I reach South Deerfield Center and there drop in on my friend Sara, who directs the library.  She’s just over in town running a few errands, I’m told.  I decide to sit in the shade and wait.  I crunch down the last of that very good sub, and then stretch my legs walking back toward the town center.  I don’t see Sara, and start back when I hear my name called.  I wait while she catches up, and we chat a bit.  I run down a few highlights of my trip.  Nice to see an old friend as you near home.

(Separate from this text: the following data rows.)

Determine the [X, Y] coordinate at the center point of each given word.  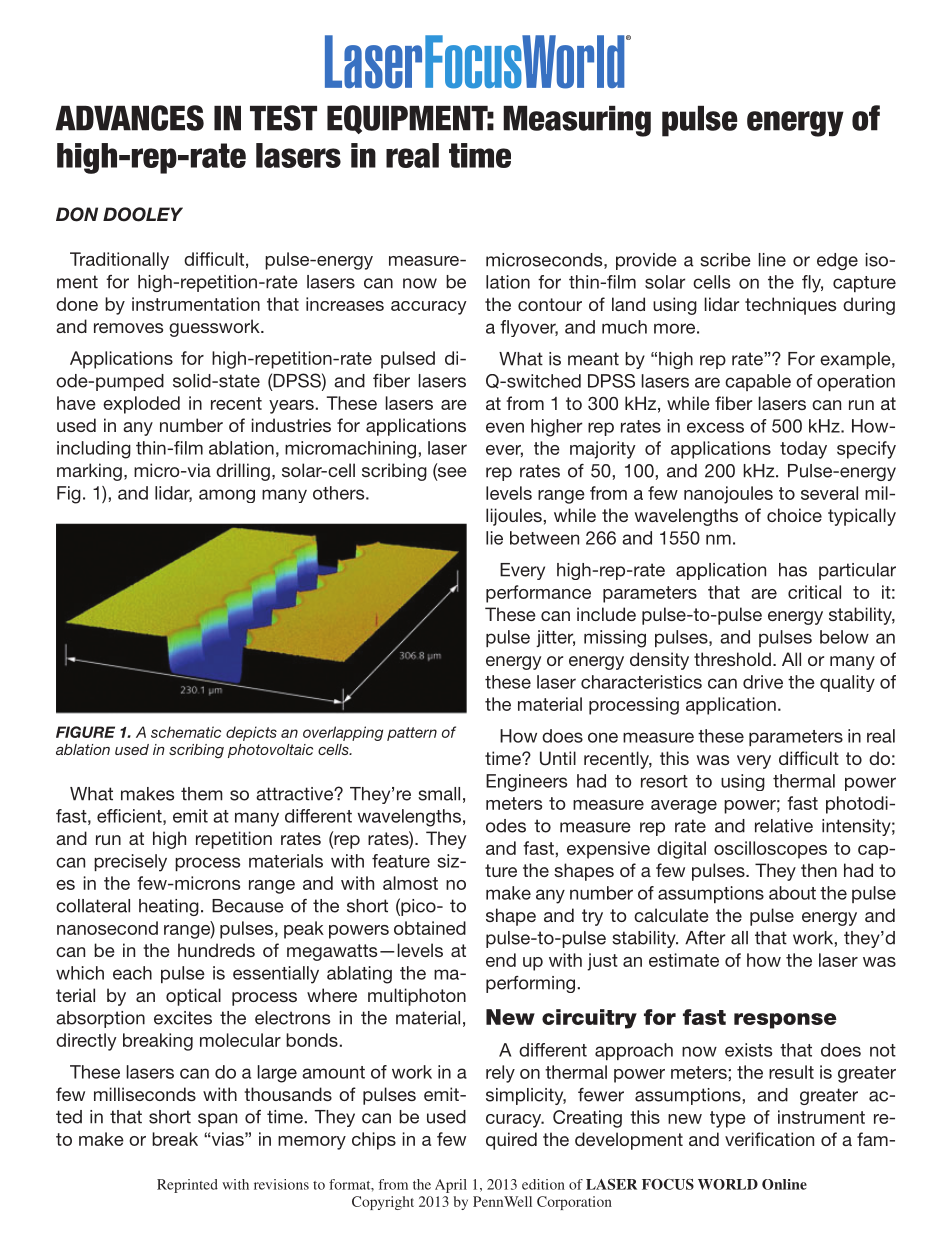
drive [763, 682]
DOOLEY [143, 214]
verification [769, 1139]
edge [837, 261]
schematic [186, 732]
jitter [555, 638]
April [451, 1186]
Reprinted [187, 1186]
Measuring [577, 121]
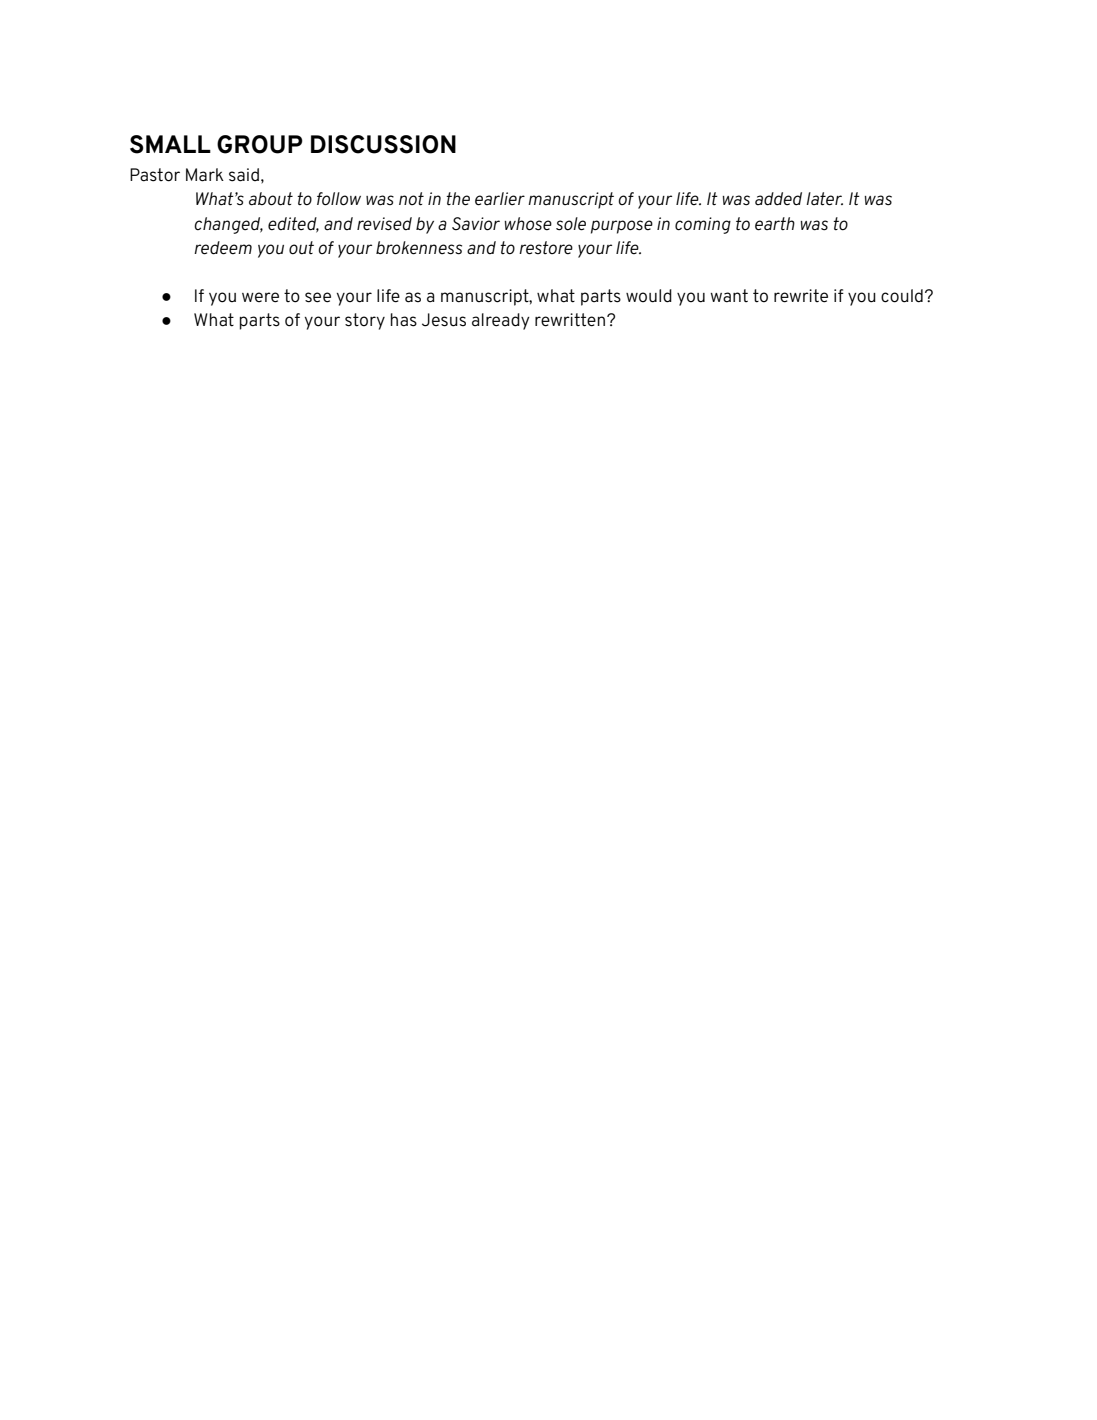 The width and height of the page is (1097, 1420). Describe the element at coordinates (383, 144) in the page. I see `DISCUSSION` at that location.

Then, I’m back on the bike, tired, for what are truly the last miles.  I take the back roads into the south end of Old Deerfield, tract housing that morphs into rural farmland and old dairying tracts at Stillwater.  But, here too, the modern, consumptive age is at work.  Huge, rolling sprinklers, in attached, 100 foot segments, are spraying ornamental flower “crops” in two different fields.  Each, with linked segments, is about 500 feet long.  It’s a scene you might imagine in the Central Valley of California, but hardly what one envisions here to grown boutique flowers by drawing deeply on the waters of the Deerfield, not a mile from that river’s mouth.  I have to snap a photo.

At last, I pull up the final hill into Greenfield at Bank Row, and head the last blocks to my apartment.  There’s a bunch of mail in the box and I somehow decide to grab it now, since I don’t think I’ll have much energy to walk back down once inside.  I am literally stumbling up the fire escape stairs under the weight of my loaded bike when I hear a car pull up.  It’s my friend Tonia, who’s come to pick up my mail.  She can’t believe I’m back already.

Later when I’m checking phone messages there’s one from Tony, from this afternoon:  “Karl.  I’m really sorry about lunch today.  I don’t know.  I just start fishing and I can’t stop.  Obsessed, I guess that’s the word for it.  As my wife just said to me, “Once an asshole, always an asshole,” I do apologize.”

I understand Tony’s obsession with shad, they just took me on a 250 mile bike run, and I’m hardly done with the journey yet.